Can't install certificate on centos stream 9

Help
1

Please fill out the fields below so we can help you better. Note: you must provide your domain name to get help. Domain names for issued certificates are all made public in Certificate Transparency logs (e.g. crt.sh | example.com), so withholding your domain name here does not increase secrecy, but only makes it harder for us to provide help.

My domain is: 18.221.12.141

I haven't associated a domain name with this IP address yet.

I ran this command:

snap install certbot --classic

certbot 2.4.0 from Certbot Project (certbot-eff✓) installed

ln -s /snap/bin/certbot /usr/bin/certbot

certbot certonly --webroot -w /var/www/html -d dns.srv.world

It produced this output:

Saving debug log to /var/log/letsencrypt/letsencrypt.log
Requesting a certificate for dns.srv.world

Certbot failed to authenticate some domains (authenticator: webroot). The Certificate Authority reported these problems:
Domain: dns.srv.world
Type: connection
Detail: 180.43.145.38: Fetching http://dns.srv.world/.well-known/acme-challenge/PA8NVKVQilix5_THoKOducP2z7N8Lk-C39XULisRKFk: Connection refused

Hint: The Certificate Authority failed to download the temporary challenge files created by Certbot.

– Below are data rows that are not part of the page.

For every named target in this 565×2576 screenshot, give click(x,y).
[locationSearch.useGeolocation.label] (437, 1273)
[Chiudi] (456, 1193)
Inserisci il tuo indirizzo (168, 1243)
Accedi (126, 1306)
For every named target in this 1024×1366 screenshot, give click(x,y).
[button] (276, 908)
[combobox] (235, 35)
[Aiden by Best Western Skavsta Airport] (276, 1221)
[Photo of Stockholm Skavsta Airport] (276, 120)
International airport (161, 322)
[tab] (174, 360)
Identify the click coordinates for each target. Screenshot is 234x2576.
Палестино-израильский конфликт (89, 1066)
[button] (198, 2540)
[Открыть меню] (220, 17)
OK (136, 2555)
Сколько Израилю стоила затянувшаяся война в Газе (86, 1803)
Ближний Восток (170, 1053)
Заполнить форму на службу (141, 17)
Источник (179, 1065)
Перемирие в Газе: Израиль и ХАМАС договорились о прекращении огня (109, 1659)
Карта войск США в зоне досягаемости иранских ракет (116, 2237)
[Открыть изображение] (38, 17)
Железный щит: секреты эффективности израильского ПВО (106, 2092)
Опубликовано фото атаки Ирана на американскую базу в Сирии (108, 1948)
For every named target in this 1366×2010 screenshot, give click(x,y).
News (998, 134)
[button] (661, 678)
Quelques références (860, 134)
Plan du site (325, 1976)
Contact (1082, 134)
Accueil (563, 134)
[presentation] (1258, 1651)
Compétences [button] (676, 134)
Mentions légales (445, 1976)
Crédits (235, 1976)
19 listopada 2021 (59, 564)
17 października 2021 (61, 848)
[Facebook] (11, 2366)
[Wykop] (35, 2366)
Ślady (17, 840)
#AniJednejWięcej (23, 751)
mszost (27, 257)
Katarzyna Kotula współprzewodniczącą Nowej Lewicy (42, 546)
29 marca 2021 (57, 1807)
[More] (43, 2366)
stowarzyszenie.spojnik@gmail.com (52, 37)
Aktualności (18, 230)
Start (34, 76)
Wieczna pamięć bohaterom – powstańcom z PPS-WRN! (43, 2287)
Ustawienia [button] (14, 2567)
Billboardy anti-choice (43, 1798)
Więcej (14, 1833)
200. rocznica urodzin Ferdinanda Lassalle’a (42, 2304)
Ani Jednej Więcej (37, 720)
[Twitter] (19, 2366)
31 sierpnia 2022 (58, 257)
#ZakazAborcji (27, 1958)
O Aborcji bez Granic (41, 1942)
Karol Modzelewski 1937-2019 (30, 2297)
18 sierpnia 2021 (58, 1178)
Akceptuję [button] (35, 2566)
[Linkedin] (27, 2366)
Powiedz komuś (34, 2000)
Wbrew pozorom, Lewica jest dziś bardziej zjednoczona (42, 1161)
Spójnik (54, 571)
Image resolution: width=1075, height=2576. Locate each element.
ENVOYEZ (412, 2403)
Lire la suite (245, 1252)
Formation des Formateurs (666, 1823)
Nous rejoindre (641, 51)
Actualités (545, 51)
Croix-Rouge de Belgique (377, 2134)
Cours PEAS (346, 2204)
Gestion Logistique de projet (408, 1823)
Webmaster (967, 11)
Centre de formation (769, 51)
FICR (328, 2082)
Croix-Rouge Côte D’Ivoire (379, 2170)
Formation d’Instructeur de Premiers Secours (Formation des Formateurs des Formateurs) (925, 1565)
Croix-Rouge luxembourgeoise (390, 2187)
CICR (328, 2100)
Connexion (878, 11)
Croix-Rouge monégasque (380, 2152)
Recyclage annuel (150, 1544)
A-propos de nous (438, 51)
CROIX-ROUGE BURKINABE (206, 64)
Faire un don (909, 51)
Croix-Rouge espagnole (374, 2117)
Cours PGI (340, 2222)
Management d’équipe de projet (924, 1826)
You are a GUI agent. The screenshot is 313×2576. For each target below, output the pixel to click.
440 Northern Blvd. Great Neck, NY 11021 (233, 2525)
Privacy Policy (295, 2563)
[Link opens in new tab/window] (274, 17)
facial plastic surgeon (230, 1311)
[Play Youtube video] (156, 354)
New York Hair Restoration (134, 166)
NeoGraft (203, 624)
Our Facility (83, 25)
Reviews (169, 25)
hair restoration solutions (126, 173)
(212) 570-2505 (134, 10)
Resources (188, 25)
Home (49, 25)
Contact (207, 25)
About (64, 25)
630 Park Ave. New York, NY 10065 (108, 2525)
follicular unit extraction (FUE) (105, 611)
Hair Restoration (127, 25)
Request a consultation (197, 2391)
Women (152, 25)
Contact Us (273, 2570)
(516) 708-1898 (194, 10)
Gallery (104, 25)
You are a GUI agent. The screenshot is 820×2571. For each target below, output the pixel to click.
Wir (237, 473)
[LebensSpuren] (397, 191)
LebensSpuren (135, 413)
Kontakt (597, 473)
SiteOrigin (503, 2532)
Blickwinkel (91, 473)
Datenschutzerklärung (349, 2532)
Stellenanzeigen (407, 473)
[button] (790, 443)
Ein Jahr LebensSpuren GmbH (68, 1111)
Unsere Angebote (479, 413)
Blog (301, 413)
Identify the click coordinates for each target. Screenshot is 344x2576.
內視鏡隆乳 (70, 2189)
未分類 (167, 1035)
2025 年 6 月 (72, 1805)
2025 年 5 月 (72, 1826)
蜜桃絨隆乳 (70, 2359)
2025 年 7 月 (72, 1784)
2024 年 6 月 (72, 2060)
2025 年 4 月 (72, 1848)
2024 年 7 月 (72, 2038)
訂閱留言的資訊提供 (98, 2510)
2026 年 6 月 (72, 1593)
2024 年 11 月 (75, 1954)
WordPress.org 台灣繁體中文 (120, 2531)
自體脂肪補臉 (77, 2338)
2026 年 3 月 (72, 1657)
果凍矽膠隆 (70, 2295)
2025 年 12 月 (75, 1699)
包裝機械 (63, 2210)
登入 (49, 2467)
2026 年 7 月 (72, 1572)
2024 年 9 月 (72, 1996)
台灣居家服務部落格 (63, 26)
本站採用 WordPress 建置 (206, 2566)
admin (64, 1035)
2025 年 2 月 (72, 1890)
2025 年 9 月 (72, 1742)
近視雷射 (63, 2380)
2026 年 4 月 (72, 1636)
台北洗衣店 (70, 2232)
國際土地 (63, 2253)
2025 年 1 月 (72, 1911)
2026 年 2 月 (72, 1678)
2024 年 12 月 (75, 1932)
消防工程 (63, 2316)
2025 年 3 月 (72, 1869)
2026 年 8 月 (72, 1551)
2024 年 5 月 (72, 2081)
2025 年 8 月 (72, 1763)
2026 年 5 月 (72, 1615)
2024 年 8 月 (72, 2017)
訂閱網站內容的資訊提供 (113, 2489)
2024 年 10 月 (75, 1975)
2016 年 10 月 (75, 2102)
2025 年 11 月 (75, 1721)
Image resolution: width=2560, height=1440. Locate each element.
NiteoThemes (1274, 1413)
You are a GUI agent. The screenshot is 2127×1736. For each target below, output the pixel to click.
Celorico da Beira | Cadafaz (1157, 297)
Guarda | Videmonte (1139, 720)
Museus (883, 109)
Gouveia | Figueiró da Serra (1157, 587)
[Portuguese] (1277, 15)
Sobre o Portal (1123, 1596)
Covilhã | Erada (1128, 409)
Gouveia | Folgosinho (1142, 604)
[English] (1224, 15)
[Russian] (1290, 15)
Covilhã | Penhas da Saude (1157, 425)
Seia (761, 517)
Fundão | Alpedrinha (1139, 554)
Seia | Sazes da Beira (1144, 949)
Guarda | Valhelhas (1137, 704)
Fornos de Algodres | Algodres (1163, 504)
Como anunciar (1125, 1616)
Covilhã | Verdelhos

Ensure that the listed domains serve their content from the provided --webroot-path/-w and that files created there can be downloaded from the internet.

Some challenges have failed.
Ask for help or search for solutions at https://community.letsencrypt.org. See the logfile /var/log/letsencrypt/letsencrypt.log or re-run Certbot with -v for more details.

My web server is (include version): linux

The operating system my web server runs on is (include version): centos stream 9

My hosting provider, if applicable, is: AWS

I can login to a root shell on my machine (yes or no, or I don't know): yes

I'm using a control panel to manage my site (no, or provide the name and version of the control panel): no

The version of my client is (e.g. output of certbot --version or certbot-auto --version if you're using Certbot):

certbot 2.4.0

2

Hello @TheSL, welcome to the Let's Encrypt community. :slightly_smiling_face:

Your are using the HTTP-01 challenge of the Challenge Types - Let's Encrypt, the require Port 80 to be open; Best Practice - Keep Port 80 Open.

However you do not have Port 80 open

$ nmap -Pn dns.srv.world
Starting Nmap 7.80 ( https://nmap.org ) at 2023-03-29 19:06 UTC
Nmap scan report for dns.srv.world (180.43.145.38)
Host is up (0.13s latency).
Not shown: 995 closed ports
PORT    STATE    SERVICE
22/tcp  filtered ssh
25/tcp  filtered smtp
135/tcp filtered msrpc
139/tcp filtered netbios-ssn
445/tcp filtered microsoft-ds

Nmap done: 1 IP address (1 host up) scanned in 7.56 seconds
2 Likes
3

LE won't provide a certificate for an IP.

That is a domain name ("dns.srv.world").
Who's name is that?
Why are you trying to get a cert for that name?
It resolves to some other IP [not yours].

4 Likes
4

Before you continue testing on the production system, please read:
How It Works - Let's Encrypt (letsencrypt.org)
FAQ - Let's Encrypt (letsencrypt.org)

4 Likes
5

Also testing and debugging are best done using the Staging Environment as the Rate Limits are much higher.

And to assist with debugging there is a great place to start is Let's Debug.

Also please attach letsencrypt.log to your next post; also do re-run Certbot with -v for more details and share them.

3 Likes
6

This topic was automatically closed 30 days after the last reply. New replies are no longer allowed.